Trecho de As Idéias Conservadoras, de João Pereira Coutinho:
«O tempo atual não foi brando com certos termos da gramática conservadora — e “preconceito” é um deles. Ter “preconceitos” é hoje o supremo crime, sobretudo quando a “filosofia da vaidade” — o epíteto com que Burke brinda o sentimentalismo de Rousseau — aconselha os homens a se apresentarem sem preconceitos, num estado de pureza original que provavelmente só existiria no tempo das cavernas. Ironicamente, essa é uma hipótese que coloca os mais radicais progressistas no mesmo patamar a-histórico dos mais radicais reacionários.
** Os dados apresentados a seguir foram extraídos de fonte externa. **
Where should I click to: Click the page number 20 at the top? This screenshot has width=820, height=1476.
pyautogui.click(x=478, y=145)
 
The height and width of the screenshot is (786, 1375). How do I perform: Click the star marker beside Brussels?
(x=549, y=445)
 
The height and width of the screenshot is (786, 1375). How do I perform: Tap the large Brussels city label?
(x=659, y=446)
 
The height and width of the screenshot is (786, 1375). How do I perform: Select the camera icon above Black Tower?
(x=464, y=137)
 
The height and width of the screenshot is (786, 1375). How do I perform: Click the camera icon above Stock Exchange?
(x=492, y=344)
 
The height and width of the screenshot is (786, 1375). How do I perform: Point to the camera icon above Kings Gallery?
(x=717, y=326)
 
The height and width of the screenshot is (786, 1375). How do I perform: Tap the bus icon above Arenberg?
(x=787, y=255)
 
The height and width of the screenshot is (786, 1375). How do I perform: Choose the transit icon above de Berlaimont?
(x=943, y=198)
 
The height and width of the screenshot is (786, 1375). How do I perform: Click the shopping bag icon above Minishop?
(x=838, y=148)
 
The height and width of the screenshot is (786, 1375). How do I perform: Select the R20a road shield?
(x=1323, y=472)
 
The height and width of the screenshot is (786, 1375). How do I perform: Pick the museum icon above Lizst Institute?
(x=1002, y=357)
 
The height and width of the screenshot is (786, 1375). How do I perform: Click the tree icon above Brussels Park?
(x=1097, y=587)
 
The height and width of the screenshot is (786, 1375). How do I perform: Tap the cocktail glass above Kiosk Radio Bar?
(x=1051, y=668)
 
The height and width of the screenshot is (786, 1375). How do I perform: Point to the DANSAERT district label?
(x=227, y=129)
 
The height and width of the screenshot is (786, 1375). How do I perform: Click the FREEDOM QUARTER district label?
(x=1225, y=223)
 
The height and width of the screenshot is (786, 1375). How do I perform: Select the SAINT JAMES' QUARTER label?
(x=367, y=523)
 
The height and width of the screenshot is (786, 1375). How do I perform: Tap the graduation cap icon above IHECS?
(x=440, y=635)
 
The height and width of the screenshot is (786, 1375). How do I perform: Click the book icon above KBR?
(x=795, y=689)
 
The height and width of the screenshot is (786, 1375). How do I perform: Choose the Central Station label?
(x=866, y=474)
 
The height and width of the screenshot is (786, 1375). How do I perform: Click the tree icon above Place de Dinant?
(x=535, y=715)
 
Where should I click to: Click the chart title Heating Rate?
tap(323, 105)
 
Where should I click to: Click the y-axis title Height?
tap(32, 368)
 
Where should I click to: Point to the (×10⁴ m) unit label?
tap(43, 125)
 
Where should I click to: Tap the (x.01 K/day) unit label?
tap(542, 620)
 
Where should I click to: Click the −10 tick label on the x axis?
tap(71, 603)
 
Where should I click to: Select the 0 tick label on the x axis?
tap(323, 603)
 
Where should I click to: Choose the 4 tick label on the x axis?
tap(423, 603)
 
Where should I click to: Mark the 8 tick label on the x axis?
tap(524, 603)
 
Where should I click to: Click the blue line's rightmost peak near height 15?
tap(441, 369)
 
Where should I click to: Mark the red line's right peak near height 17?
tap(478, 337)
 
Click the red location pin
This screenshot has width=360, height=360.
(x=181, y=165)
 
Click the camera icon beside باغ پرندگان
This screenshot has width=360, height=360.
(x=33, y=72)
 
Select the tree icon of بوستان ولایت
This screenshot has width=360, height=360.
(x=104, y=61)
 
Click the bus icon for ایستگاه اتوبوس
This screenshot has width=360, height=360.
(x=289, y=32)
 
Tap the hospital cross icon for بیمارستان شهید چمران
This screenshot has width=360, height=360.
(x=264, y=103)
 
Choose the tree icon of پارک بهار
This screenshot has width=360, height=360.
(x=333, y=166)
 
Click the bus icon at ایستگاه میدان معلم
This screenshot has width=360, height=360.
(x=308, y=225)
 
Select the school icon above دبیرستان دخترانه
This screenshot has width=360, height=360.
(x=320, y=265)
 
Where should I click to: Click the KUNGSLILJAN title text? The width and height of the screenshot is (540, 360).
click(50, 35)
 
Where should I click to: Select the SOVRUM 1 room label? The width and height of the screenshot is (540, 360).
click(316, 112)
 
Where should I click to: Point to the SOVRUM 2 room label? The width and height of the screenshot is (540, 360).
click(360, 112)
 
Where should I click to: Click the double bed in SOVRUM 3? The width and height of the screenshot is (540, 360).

Acontece que os “preconceitos” que interessam a um conservador não podem ser entendidos, ou confundidos, com meras idéias irracionais sobre determinados comportamentos, minorias ou indivíduos — o sentido atual e rasteiro do termo. Se todas as palavras também têm uma tradição, importa recordar que “preconceito” deve ser entendido no sentido clássico, ou seja como praejudicium — um precedente ou um julgamento baseado em decisões ou experiências passadas que, pela sua validade comprovada, informam decisões ou experiências presentes e futuras. Será essa dimensão de “preconceito” que interessa a um conservador: o tempo trouxe até ele princípios ou instituições que sobreviveram aos “testes do tempo”; essa sobrevivência cria uma razão favorável à manutenção e conservação de tais princípios ou instituições. E será a eles que devemos recorrer como se recorre a ensinamentos válidos e testados. Ou, melhor dizendo, válidos porque testados.»